Battling resistance mechanisms in antihormonal prostate cancer treatment: Novel agents and combinations

Prostate cancer (PCa) is a hormone-sensitive disease. Androgen deprivation therapy lowers serum testosterone levels (castration) or blocks the androgen receptor (AR) ligand-binding domain. Especially in metastatic disease, hormonal therapy has been able to delay disease progression, reduce symptoms, and improve overall survival. Despite subsequent disease progression and development of castration resistance, PCa remains AR driven. Secondary hormonal treatments such as abiraterone acetate or enzalutamide have demonstrated increased overall survival.
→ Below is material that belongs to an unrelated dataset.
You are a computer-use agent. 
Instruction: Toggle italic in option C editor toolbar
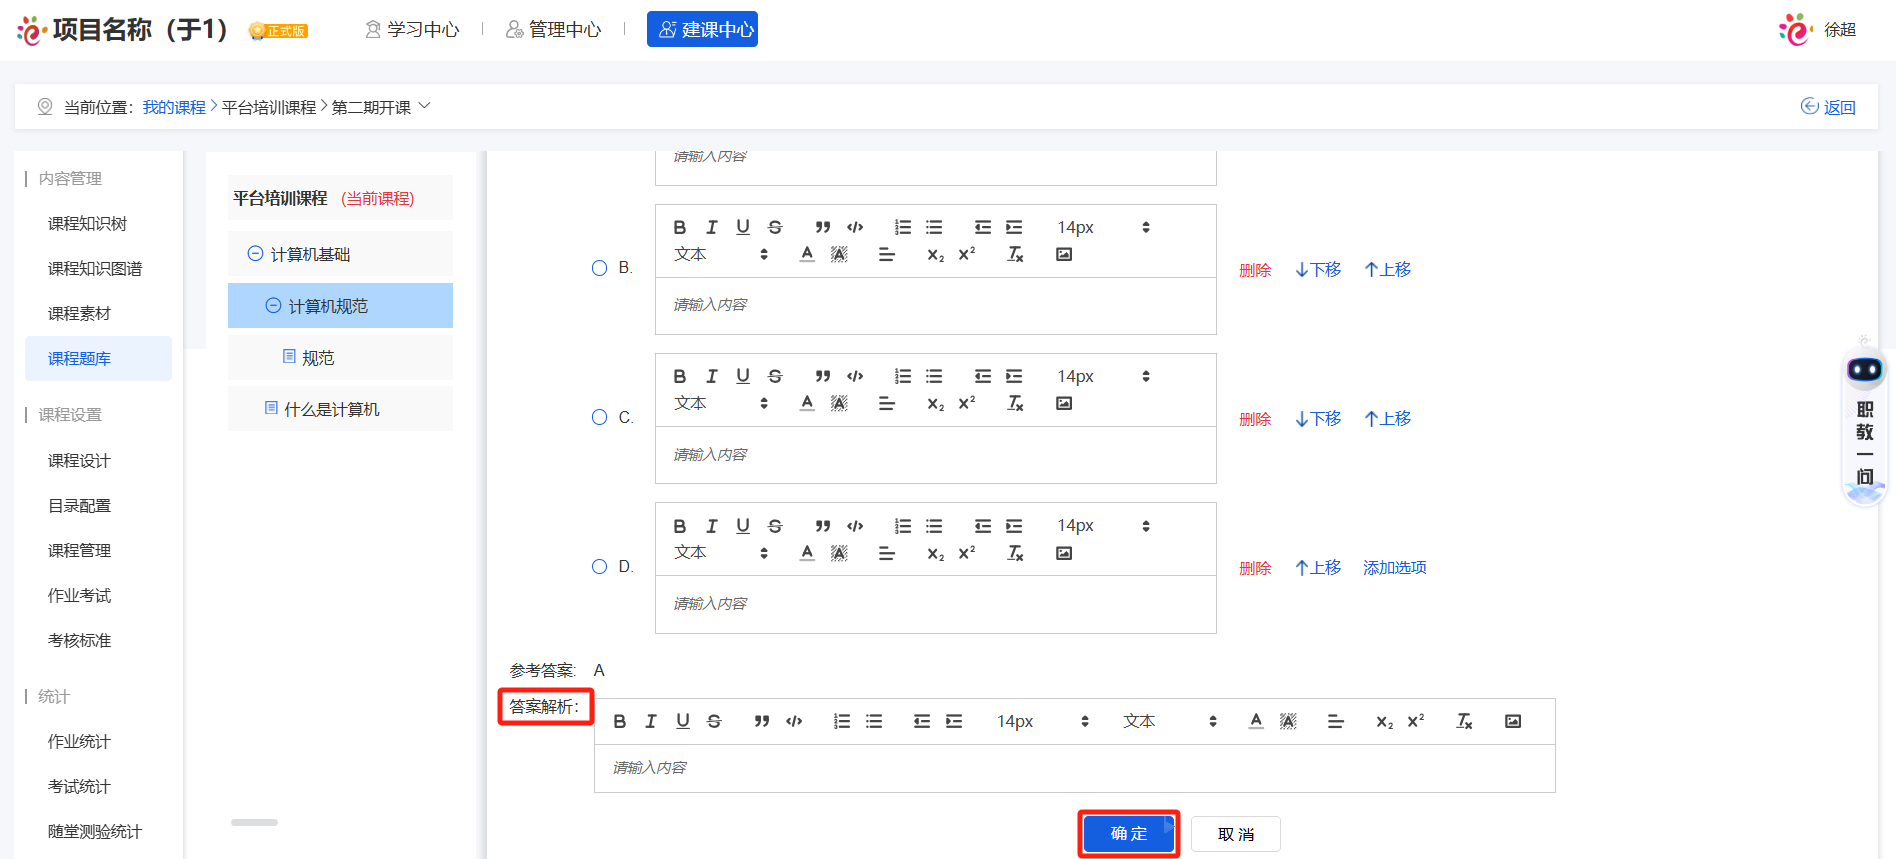click(x=711, y=377)
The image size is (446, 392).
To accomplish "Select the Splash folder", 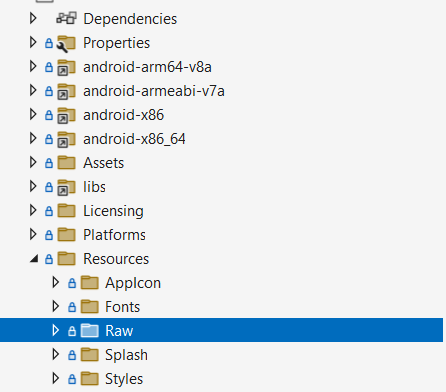I will click(x=126, y=355).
However, new resistance mechanisms to these agents have been identified, and systemic chemotherapy is still needed especially in fast-progressing castration-resistant PCa. Several promising androgen synthesis inhibitors (orteronel and galeterone), AR inhibitors (ARN-509, EPI-001, AZD3514, and ODM-201), and heat shock protein modulators (AT11387, 17-DMAG, STA-9090, and OGX-427) are currently under investigation. The wide variety in upcoming systemic agents underlines the molecular heterogeneity of castration-resistant PCa. This article reviews antihormonal therapy in PCa and resistance mechanisms and focuses on novel and upcoming agents currently in clinical testing.